Traditional crafts in Uganda

The government of Uganda is developing a plan to increase its exports to the US under the Africa Growth and Opportunity Act in the next five years.

AGOA, a US trade legislation enacted in May 2000, was is meant to help sub-Saharan African countries export to the US more than 6,000 different products duty free.

The Act originally covered an eight-year period from October 2000 to September 2008, but legislative amendments signed into law by former US president George Bush in July 2004 extended AGOA to 2015. The legislation was further extended to 2025.

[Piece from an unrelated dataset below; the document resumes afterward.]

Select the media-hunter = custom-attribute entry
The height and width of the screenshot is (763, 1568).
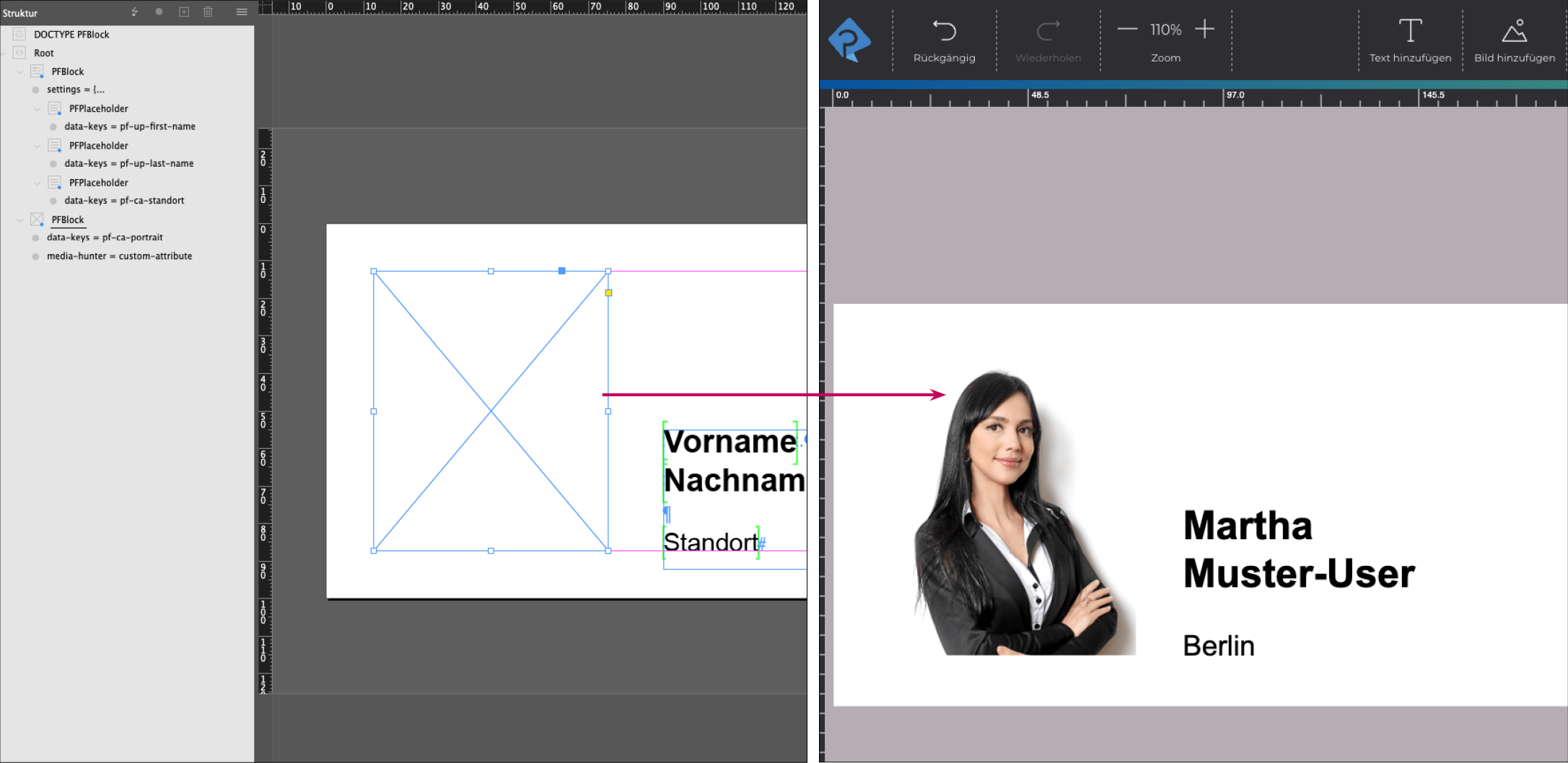(119, 256)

Trade, Industry and Co-operatives Minister Amelia Kyambadde says the new plan aims to restructure Uganda’s AGOA business. The minister says much as Uganda has participated in AGOA, the country has no strategy to the extent that some players didn’t know who to work with or the quality and standards of goods to export.

Uganda currently lags behind its neighbours Kenya and Tanzania in exports to the US.

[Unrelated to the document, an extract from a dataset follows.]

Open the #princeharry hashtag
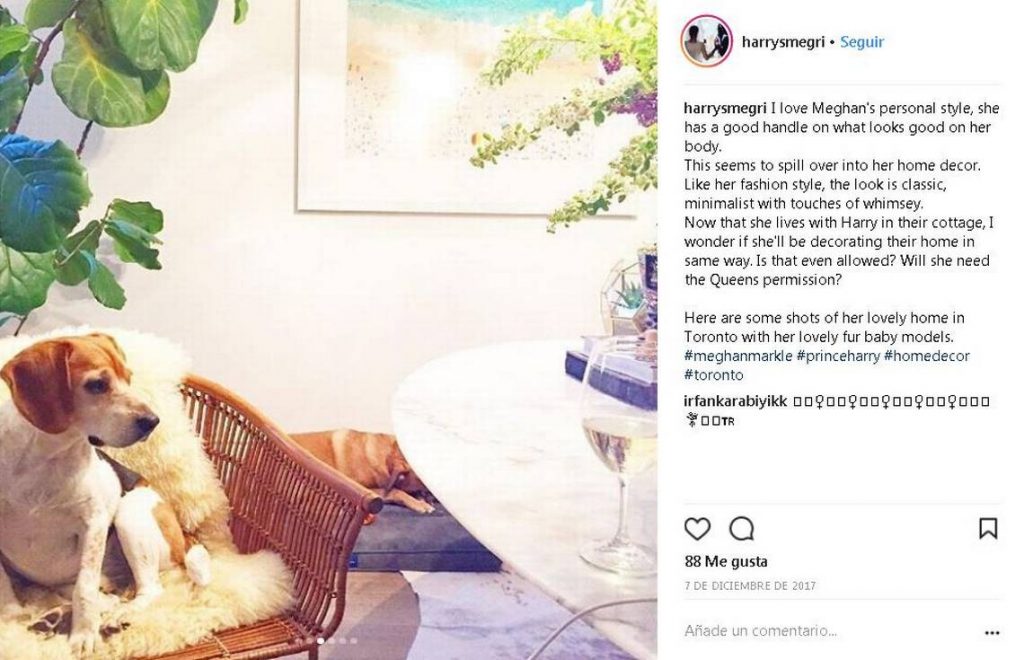 click(838, 356)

In 2017 Kenya’s exports were worth US$454 million, Tanzania’s were US$145 million, Uganda’s $108 million and Rwanda exported just US$66 million’s worth.

She hopes engaging SMEs will help the country realise over US$200 million per year.

Under the new strategy government wants to put emphasis on coffee, spices, crafts, and casein as the main preferences of the US market.

Since its inception in 2000, AGOA has given duty-free and quota-free access to the US market on around 6,000 products from qualifying sub-Saharan African countries – with textiles and apparel accounting for some 90% of total exports.

The trade pact was renewed for a further ten years in 2015, which means it is due to remain in place until 2025 – a decision that has given renewed impetus to sub-Saharan Africa as an apparel sourcing destination.